Tuesday, April 14, 2009

Cuba policy

Yesterday the Obama administration eased some restrictions on travel and transfers of money to Cuba. Seems to me that this is a reasonable step to take.

I've thought for a while that we should scrap most of our current embargo against Cuba. To be clear, the Cuban government is an evil dictatorship that abuses and represses its people, and we should not be supporting it. But I think our Cuba policy is emblematic of a mistake that we make quite frequently in our policies: we very often confuse what is justifiable or morally right with what actually achieves worthy goals. We're all familiar with the admonition that the ends don't justify the means. Our Cuba policy is a great example of the inverse to this rule: justifiable means failing to achieve our end goal.

The Cuban revolution was 50 years ago. We've been using the embargo to try to undo the revolution for 50 years. And yet Castro is still alive and has achieved a peaceful transfer of power. And meanwhile, other nations have established productive trade relations with Cuba, which means that they not only fill in the void left by the U.S. but also make it harder for us to eventually establish similar relationships. The net result is that I suspect we hurt ourselves much more than we hurt Cuba. I think that anyone who claims that the policy of isolation has been effective is out of touch with reality.

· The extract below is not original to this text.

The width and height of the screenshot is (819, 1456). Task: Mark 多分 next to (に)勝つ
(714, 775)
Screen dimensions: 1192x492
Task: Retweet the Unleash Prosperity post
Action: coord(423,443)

So why do we cling to it? I suspect it's two reasons: primarily the distaste for "legitimizing" the Cuban regime (never mind that that cat is out of the bag), but the other reason is of course the political clout of the Cuban-American community that cannot let go and has a degree of political clout that is quite disproportionate to their size.

My personal opinion is that we should hold our noses and scrap the embargo. We can achieve more change in Cuba through a bear hug embrace than we can through an arm's length relationship. China and Vietnam are political paradises by nobody's standard, but their populations today enjoy both a much higher standard of living and considerably more freedom than they enjoyed just 20 years ago, all due to engagement in trade. Having a Cuba that is like China or Vietnam, while distasteful, is certainly a step up from what Cuba is now.

It's been 50 years and the policy of isolation simply hasn't worked. If for no other reason than that, we should try a new policy.